This period is as long gone as a divided Germany with Bonn as its capital. In 1989 the government demerged Deutsche Bundespost (federal post office) and split it into three separate public undertakings: Bundespost Postbank, Bundespost Postdienst and Bundespost Telekom. But unfortunately, the massive bureaucracies of these undertakings weren’t a good fit with Europe’s free markets and the emerging information age. Thus, five years year later, the so called second postal reform ushered in privatisation, which resulted in DHL, Postbank and Telekom all being headquartered in Bonn. Privatisation was architecturally embodied by the Post Tower (2002), which was within hailing distance of the Lange Eugen office tower. The Ministry of Post and Telecommunications, which in 1988 moved from the city centre to a new building near the Rhine, dissolved itself on 31 December 1997.
However, the office building on the corner of Zweite Fährgasse and Adenauerallee did not remain vacant for long. Its first tenant, in 1988, was the Foreign Ministry. And in 2000, the Federal Court of Audit, previously headquartered in Frankfurt, took over the building – a compensatory measure promulgated by the Berlin/Bonn Act.
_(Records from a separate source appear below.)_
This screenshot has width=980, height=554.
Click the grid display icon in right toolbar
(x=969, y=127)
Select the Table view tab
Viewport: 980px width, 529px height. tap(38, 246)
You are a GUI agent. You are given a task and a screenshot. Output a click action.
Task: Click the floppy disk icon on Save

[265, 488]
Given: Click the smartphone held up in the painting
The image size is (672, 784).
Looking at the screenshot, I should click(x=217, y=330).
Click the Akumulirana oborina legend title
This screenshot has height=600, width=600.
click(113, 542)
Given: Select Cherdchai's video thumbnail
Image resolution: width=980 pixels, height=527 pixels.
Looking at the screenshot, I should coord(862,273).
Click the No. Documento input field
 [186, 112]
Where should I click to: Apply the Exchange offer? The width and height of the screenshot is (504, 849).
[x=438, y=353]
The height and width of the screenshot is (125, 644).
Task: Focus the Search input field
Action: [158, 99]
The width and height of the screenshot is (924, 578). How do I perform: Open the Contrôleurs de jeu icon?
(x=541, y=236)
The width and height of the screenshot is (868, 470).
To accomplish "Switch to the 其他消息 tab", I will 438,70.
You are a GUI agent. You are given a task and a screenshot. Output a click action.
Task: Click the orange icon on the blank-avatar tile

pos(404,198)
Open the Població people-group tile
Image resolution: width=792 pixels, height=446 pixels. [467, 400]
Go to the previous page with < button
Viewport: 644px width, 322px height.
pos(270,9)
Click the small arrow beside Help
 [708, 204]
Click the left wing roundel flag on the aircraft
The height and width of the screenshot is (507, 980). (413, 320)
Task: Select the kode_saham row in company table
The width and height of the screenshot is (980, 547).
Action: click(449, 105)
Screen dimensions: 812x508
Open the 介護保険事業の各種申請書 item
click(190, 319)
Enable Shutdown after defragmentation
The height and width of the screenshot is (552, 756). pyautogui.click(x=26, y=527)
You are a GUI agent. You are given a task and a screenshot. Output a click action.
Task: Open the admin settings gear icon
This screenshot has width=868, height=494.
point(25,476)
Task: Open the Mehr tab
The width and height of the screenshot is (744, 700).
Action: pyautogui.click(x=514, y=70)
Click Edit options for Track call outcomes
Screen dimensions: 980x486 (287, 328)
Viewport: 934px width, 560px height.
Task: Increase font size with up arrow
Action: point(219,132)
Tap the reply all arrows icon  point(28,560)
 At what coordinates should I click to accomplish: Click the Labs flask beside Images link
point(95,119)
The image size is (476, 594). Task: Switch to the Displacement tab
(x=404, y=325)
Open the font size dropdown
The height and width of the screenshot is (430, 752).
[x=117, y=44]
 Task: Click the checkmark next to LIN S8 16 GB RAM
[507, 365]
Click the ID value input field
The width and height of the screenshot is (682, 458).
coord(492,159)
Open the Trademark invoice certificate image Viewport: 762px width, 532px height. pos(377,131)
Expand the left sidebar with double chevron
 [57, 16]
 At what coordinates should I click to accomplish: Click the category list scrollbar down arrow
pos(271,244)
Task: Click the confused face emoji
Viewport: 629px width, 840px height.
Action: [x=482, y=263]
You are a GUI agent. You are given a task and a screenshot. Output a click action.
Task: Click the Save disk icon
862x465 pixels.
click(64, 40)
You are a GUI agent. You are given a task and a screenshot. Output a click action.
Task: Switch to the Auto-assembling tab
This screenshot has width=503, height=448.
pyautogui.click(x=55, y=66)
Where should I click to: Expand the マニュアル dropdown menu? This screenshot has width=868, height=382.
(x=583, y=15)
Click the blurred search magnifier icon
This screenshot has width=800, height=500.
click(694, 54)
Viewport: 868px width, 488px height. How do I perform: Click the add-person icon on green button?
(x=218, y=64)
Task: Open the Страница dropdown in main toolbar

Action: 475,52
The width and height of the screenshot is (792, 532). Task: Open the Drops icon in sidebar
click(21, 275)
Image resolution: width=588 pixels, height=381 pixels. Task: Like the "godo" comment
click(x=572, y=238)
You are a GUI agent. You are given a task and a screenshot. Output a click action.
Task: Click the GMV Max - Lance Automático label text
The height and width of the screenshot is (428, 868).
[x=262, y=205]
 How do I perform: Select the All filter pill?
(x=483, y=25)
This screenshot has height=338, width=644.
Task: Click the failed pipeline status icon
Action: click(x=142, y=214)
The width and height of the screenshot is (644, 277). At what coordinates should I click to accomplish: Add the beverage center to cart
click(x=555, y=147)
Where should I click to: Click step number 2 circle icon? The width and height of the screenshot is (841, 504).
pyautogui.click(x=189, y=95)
Like the sculptures of animals behind the building, the bronze plaque that still adorns the entrance to its bright foyer was by Hans Wimmer. Even in an era in which a government post and telecommunication monopoly is as unthinkable as restrictions on global communication the plaque, shaped like a postal seal, displays the Federal Eagle and the inscription B(undes) M(inister) A(nno) D(omini) MCMLV (“Federal Minister the Year of our Lord MCMLV”). It has been hanging there since 1955, the year in which Germany’s national sovereignty was reinstated.